**WORK TO COMPLETE**
Print each entry word for word.

===

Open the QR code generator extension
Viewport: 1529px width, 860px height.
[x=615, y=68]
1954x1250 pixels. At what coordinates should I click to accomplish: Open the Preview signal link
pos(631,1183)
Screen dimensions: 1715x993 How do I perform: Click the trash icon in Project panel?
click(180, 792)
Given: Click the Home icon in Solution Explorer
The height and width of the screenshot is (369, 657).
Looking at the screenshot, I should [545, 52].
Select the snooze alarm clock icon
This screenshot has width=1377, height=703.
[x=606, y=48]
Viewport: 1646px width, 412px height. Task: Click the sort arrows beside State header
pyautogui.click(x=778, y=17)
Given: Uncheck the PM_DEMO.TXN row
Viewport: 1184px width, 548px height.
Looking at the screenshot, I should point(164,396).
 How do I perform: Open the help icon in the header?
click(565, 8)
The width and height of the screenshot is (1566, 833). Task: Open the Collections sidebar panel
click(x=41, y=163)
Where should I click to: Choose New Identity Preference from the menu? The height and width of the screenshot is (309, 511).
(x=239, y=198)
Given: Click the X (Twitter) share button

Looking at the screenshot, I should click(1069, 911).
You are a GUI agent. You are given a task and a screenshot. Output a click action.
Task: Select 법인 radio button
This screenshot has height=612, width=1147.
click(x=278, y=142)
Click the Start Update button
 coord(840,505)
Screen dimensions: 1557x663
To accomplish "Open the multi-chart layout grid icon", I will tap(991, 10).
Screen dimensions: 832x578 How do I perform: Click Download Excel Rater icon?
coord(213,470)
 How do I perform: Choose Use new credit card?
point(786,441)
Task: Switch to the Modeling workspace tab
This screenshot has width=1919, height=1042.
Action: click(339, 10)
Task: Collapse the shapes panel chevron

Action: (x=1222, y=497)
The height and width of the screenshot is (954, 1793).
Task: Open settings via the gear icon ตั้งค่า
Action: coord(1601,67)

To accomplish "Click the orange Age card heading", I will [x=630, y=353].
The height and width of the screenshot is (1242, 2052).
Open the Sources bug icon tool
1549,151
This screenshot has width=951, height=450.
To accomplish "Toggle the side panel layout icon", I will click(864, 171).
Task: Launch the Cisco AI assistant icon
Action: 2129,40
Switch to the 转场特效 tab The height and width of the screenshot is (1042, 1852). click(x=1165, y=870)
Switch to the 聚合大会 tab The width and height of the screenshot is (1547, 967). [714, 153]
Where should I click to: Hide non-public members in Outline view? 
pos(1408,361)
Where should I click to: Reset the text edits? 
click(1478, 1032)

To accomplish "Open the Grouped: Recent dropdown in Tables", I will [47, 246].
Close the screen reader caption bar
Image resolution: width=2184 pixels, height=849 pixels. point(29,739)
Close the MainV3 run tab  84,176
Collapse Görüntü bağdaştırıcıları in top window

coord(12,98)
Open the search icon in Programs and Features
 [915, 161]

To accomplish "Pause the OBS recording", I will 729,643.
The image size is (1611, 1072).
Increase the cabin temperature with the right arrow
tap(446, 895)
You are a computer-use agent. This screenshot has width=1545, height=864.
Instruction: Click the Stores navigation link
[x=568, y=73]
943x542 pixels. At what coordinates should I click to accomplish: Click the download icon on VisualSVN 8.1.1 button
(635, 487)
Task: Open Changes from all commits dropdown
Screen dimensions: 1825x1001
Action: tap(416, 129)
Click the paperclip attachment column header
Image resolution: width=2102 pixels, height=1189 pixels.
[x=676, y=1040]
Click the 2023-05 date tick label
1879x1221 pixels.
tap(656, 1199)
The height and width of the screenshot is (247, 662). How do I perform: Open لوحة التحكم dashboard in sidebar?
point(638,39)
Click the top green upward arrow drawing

===

**RESPONSE AREA**
Open the QR code generator extension
Viewport: 1529px width, 860px height.
[x=615, y=68]
1954x1250 pixels. At what coordinates should I click to accomplish: Open the Preview signal link
pos(631,1183)
Screen dimensions: 1715x993 How do I perform: Click the trash icon in Project panel?
click(180, 792)
Given: Click the Home icon in Solution Explorer
The height and width of the screenshot is (369, 657).
Looking at the screenshot, I should [545, 52].
Select the snooze alarm clock icon
This screenshot has width=1377, height=703.
[x=606, y=48]
Viewport: 1646px width, 412px height. Task: Click the sort arrows beside State header
pyautogui.click(x=778, y=17)
Given: Uncheck the PM_DEMO.TXN row
Viewport: 1184px width, 548px height.
Looking at the screenshot, I should point(164,396).
 How do I perform: Open the help icon in the header?
click(565, 8)
The width and height of the screenshot is (1566, 833). Task: Open the Collections sidebar panel
click(x=41, y=163)
Where should I click to: Choose New Identity Preference from the menu? The height and width of the screenshot is (309, 511).
(x=239, y=198)
Given: Click the X (Twitter) share button

Looking at the screenshot, I should click(1069, 911).
You are a GUI agent. You are given a task and a screenshot. Output a click action.
Task: Select 법인 radio button
This screenshot has height=612, width=1147.
click(x=278, y=142)
Click the Start Update button
 coord(840,505)
Screen dimensions: 1557x663
To accomplish "Open the multi-chart layout grid icon", I will tap(991, 10).
Screen dimensions: 832x578 How do I perform: Click Download Excel Rater icon?
coord(213,470)
 How do I perform: Choose Use new credit card?
point(786,441)
Task: Switch to the Modeling workspace tab
This screenshot has width=1919, height=1042.
Action: click(339, 10)
Task: Collapse the shapes panel chevron

Action: (x=1222, y=497)
The height and width of the screenshot is (954, 1793).
Task: Open settings via the gear icon ตั้งค่า
Action: coord(1601,67)

To accomplish "Click the orange Age card heading", I will [x=630, y=353].
The height and width of the screenshot is (1242, 2052).
Open the Sources bug icon tool
1549,151
This screenshot has width=951, height=450.
To accomplish "Toggle the side panel layout icon", I will click(864, 171).
Task: Launch the Cisco AI assistant icon
Action: 2129,40
Switch to the 转场特效 tab The height and width of the screenshot is (1042, 1852). click(x=1165, y=870)
Switch to the 聚合大会 tab The width and height of the screenshot is (1547, 967). [714, 153]
Where should I click to: Hide non-public members in Outline view? 
pos(1408,361)
Where should I click to: Reset the text edits? 
click(1478, 1032)

To accomplish "Open the Grouped: Recent dropdown in Tables", I will [47, 246].
Close the screen reader caption bar
Image resolution: width=2184 pixels, height=849 pixels. point(29,739)
Close the MainV3 run tab  84,176
Collapse Görüntü bağdaştırıcıları in top window

coord(12,98)
Open the search icon in Programs and Features
 [915, 161]

To accomplish "Pause the OBS recording", I will 729,643.
The image size is (1611, 1072).
Increase the cabin temperature with the right arrow
tap(446, 895)
You are a computer-use agent. This screenshot has width=1545, height=864.
Instruction: Click the Stores navigation link
[x=568, y=73]
943x542 pixels. At what coordinates should I click to accomplish: Click the download icon on VisualSVN 8.1.1 button
(635, 487)
Task: Open Changes from all commits dropdown
Screen dimensions: 1825x1001
Action: tap(416, 129)
Click the paperclip attachment column header
Image resolution: width=2102 pixels, height=1189 pixels.
[x=676, y=1040]
Click the 2023-05 date tick label
1879x1221 pixels.
tap(656, 1199)
The height and width of the screenshot is (247, 662). How do I perform: Open لوحة التحكم dashboard in sidebar?
point(638,39)
Click the top green upward arrow drawing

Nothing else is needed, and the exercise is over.